In Russia, citizens are urged to "lend the state" their savings - CPD
Kyiv • UNN
The Deputy Minister of Finance of the Russian Federation urges citizens to buy federal loan bonds and gold to "patch up" the budget deficit. This will allow the Kremlin to continue financing the war, shifting the burden onto the population.

The Deputy Minister of Finance advised Russians to buy federal loan bonds (OFZ) and gold and avoid buying foreign currency. The Kremlin presents this as a "reliable tool for preservation," but in fact, it is an attempt to patch up a record budget deficit and continue financing the war at the expense of citizens, reported the Center for Countering Disinformation, writes UNN.
Details
According to the Russian government's plan, holes in the treasury will be covered by debt: in 2025–2028, the Russian Ministry of Finance plans to increase public debt by trillions of rubles each year, while war expenditures are growing, and revenues are falling under the pressure of sanctions. OFZs are becoming critically necessary for the regime: the more people "invest" in these papers, the longer the Kremlin can continue the war.

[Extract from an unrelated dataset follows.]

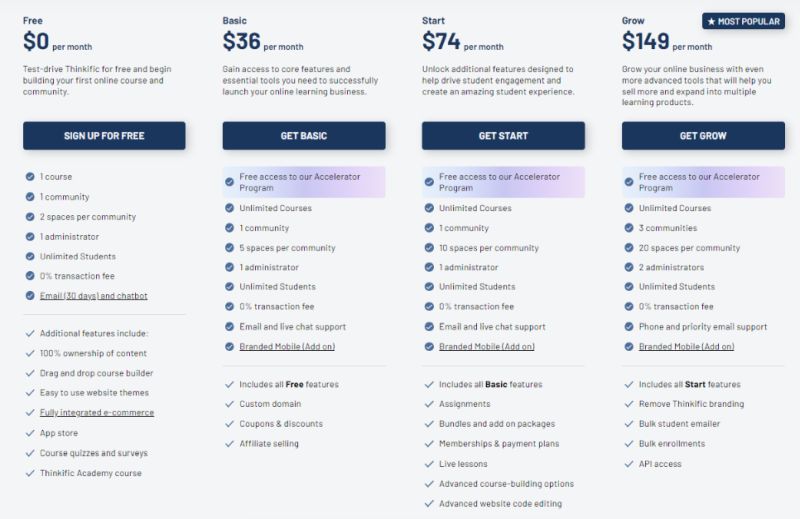The image size is (800, 519).
Task: Open Branded Mobile (Add on) link in Basic plan
Action: [x=287, y=347]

Transferring savings into public debt, abandoning foreign currency, and the advice to "hold gold" are elements of a mobilization economy and financial pressure on the population. Risks for depositors include inflation, currency restrictions, possible "freezes," and increased control over private funds. The formula is simple: "everything for the front" — at the cost of the well-being of its own citizens
It is also noted that due to falling oil and gas revenues, the Russian authorities are desperately trying to find resources to continue the aggressive war against Ukraine — this indicates that they have no intention of ending it.
The current call to buy OFZs is a continuation of the practice of pumping resources from people's pockets into the Kremlin's war machine
Addition
According to Andriy Kovalenko, head of the NSDC's CPD, the period before Rubio and Lavrov's conversation and Trump's meeting with Putin may be saturated with informational manipulations.
Russian companies "Gazprom," "Rosneft," and "Russian Railways" are mired in debt of over 12 trillion rubles. This is equivalent to approximately 152 billion US dollars and is a record figure.